## Generating Lucene Query Language queries from free text input

This notebook takes text input, generates Lucene Query Language statements and queries RSpace ELN API to retrieve documents. It uses OpenAI's GPT-4 model and 'Function' API.

The use case is that to generate complex search queries using Lucene syntax, it's tricky to remember the syntax to create a valid query.

This notebook allows queries made from 'free text' .

For example:

    Find docs tagged with X and Y but not Z, oldest first
    Find "some phrase" in full text, and tagged with Y, alphabetical order
    Find docs where name starts with XXXX, newest first

Note that your RSpace data **is not** sent to OpenAI's servers, only your query.
The actual search of RSpace is performed by this script.

To run this you'll need:

* An OpenAI API key
* An account on https://community.researchspace.com, and an RSpace API key. (It's free to set up).
* Python RSpace client, OpenAI API and various dependencies:
 - `pip install rspace_client notebook requests openai scipy tenacity tiktoken termcolor`

### Setup

Here we import everything we need and  check RSpace API connection:

In [12]:
import os
from rspace_client.eln import eln
import json
import openai
import requests
from termcolor import colored
from tenacity import retry, wait_random_exponential, stop_after_attempt

eln_cli = eln.ELNClient(os.getenv("RSPACE_URL"), os.getenv("RSPACE_API_KEY"))
print(eln_cli.get_status())
## Open AI API key should be an environment variable: OPENAI_API_KEY=<YOUR KEY>
GPT_MODEL = "gpt-4" ##gpt-3.5-turbo is alternative option. 

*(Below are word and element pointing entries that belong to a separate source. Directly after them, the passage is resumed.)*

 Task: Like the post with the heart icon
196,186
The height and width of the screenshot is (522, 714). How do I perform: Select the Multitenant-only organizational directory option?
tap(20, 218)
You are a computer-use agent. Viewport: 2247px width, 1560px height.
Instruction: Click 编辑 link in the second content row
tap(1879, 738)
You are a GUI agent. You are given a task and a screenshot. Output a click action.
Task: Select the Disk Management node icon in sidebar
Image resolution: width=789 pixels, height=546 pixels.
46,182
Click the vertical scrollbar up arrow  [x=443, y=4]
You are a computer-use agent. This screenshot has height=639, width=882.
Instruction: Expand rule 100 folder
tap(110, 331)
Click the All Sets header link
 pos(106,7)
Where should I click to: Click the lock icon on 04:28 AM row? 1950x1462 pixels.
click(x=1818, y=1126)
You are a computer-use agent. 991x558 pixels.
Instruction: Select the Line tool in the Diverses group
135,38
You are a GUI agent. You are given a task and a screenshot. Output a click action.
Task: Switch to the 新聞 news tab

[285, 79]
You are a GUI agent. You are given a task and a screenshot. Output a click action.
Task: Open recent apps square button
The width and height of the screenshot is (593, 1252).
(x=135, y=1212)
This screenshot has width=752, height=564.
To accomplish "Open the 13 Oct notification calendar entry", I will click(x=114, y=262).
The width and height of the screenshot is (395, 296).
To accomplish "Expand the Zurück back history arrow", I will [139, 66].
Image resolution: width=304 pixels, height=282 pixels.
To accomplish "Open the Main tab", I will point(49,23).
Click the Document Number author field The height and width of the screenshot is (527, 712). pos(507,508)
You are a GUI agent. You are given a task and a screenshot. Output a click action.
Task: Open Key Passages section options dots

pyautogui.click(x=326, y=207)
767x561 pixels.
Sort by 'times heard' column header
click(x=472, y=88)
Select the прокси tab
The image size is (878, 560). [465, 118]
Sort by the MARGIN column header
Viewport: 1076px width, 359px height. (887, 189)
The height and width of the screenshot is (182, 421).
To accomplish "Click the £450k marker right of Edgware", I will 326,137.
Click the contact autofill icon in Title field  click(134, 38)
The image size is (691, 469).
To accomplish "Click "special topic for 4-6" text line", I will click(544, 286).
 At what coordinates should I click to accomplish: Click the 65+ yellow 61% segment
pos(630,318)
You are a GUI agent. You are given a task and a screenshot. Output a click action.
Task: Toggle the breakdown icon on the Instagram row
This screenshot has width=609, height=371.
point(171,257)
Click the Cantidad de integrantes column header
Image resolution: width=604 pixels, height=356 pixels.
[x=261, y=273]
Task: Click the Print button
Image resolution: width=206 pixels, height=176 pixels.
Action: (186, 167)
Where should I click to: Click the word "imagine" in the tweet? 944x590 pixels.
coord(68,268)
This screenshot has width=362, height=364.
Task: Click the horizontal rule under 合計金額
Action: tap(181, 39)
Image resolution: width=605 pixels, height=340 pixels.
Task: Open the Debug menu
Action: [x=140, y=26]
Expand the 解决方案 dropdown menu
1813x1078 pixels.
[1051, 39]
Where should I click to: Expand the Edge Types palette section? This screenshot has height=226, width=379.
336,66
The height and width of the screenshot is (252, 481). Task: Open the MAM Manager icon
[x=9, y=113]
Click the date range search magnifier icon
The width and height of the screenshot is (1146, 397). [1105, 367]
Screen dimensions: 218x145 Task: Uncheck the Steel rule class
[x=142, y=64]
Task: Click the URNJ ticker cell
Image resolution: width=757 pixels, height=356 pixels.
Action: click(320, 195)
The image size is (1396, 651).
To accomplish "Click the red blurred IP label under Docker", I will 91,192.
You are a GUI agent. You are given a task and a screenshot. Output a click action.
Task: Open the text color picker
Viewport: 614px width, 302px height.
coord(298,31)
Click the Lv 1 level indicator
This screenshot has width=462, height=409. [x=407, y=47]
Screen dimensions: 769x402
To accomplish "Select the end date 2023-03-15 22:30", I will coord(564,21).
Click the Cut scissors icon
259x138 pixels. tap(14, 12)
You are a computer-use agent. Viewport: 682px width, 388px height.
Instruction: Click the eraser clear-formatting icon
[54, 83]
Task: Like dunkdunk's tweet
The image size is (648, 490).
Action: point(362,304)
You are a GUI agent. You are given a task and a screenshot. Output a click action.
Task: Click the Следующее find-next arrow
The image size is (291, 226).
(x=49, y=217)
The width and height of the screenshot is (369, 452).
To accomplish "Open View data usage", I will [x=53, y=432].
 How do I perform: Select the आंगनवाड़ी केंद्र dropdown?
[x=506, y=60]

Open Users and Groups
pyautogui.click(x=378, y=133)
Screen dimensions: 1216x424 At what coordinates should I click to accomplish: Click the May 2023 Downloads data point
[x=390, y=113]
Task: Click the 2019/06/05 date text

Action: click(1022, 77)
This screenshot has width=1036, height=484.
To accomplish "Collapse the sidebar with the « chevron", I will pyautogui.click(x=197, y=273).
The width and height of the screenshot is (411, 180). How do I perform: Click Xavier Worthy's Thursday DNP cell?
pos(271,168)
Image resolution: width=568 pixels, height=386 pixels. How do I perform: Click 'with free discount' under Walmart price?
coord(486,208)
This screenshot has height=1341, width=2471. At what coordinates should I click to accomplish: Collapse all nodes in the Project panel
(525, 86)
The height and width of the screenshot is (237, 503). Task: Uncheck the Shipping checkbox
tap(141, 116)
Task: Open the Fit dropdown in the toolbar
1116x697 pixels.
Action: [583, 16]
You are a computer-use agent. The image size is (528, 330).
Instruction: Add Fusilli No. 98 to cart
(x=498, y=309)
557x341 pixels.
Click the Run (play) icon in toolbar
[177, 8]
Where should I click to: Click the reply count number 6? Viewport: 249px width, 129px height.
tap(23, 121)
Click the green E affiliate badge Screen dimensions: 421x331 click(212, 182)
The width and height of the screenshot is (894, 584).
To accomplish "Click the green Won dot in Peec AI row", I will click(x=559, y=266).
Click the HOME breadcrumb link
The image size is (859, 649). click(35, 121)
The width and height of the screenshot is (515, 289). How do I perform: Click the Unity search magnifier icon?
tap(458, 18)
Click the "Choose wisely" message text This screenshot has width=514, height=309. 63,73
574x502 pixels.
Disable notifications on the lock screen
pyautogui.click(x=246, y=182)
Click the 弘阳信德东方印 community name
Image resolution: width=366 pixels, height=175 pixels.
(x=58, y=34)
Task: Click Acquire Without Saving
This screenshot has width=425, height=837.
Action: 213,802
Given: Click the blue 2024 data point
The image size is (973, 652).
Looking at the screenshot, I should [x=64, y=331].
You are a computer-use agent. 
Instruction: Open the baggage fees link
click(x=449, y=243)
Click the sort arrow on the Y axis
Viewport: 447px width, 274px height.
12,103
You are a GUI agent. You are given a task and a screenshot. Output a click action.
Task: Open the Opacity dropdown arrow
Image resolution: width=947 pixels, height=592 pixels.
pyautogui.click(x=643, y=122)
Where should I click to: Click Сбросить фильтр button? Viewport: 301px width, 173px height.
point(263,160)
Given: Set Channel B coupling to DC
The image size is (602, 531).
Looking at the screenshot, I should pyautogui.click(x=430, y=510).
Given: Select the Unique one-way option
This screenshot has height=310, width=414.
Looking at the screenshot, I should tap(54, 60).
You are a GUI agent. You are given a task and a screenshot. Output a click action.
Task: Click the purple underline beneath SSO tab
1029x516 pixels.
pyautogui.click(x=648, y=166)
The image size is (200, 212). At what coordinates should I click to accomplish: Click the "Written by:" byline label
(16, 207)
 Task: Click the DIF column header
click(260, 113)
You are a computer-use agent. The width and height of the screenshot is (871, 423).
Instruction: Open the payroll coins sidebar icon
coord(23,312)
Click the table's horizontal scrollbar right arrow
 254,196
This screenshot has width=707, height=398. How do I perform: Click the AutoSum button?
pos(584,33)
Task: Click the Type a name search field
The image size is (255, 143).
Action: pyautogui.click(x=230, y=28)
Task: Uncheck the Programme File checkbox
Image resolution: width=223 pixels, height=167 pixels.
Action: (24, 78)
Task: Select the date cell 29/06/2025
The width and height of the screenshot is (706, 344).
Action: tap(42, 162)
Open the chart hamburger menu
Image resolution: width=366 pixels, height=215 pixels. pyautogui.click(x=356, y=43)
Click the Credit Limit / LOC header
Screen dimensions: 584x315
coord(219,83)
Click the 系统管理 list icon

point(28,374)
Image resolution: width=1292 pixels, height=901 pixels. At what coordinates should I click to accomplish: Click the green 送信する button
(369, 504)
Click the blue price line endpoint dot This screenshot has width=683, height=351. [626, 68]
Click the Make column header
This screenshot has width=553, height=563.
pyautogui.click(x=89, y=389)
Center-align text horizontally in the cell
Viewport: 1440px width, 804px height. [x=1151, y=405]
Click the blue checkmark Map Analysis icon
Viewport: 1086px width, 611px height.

{'message': 'OK', 'rspaceVersion': '1.91.1'}


### Boilerplate

- sending request to OpenAI API
- pretty-printing results

In [13]:
@retry(wait=wait_random_exponential(multiplier=1, max=40), stop=stop_after_attempt(3))
def chat_completion_request(
    messages, functions=None, function_call=None, model=GPT_MODEL
):
    headers = {
        "Content-Type": "application/json",
        "Authorization": "Bearer " + openai.api_key,
    }
    json_data = {"model": model, "messages": messages}

    if functions is not None:
        json_data.update({"functions": functions})
    if function_call is not None:
        json_data.update({"function_call": function_call})
    try:
        response = requests.post(
            "https://api.openai.com/v1/chat/completions",
            headers=headers,
            json=json_data,
        )
        return response
    except Exception as e:
        print("Unable to generate ChatCompletion response")
        print(f"Exception: {e}")
        return e

In [14]:
role_to_color = {
    "system": "red",
    "user": "green",
    "assistant": "blue",
    "function": "magenta",
}


def pretty_print_conversation(messages):
    """
    Prints color-coded messages according to their role
    """

    for message in messages:
        if message["role"] == "system":
            print(
                colored(
                    f"system: {message['content']}\n", role_to_color[message["role"]]
                )
            )
        elif message["role"] == "user":
            print(
                colored(f"user: {message['content']}\n", role_to_color[message["role"]])
            )
        elif message["role"] == "assistant" and message.get("function_call"):
            print(
                colored(
                    f"assistant: {message['function_call']}\n",
                    role_to_color[message["role"]],
                )
            )
        elif message["role"] == "assistant" and not message.get("function_call"):
            print(
                colored(
                    f"assistant: {message['content']}\n", role_to_color[message["role"]]
                )
            )
        elif message["role"] == "function":
            print(
                colored(
                    f"function ({message['name']}): {message['content']}\n",
                    role_to_color[message["role"]],
                )
            )

Performs the conversation. Sends  messages and functions to OpenAI's Chat completion API.

IF a function is returned, it's invoked. The conversation and the results are returned as a tuple.

In [15]:
def do_conversation(messages, functions):

    resp = chat_completion_request(messages, functions, {'name':'lucene'})
    active_messages = messages.copy()
    response_message = resp.json()['choices'][0]['message']
    active_messages.append(response_message)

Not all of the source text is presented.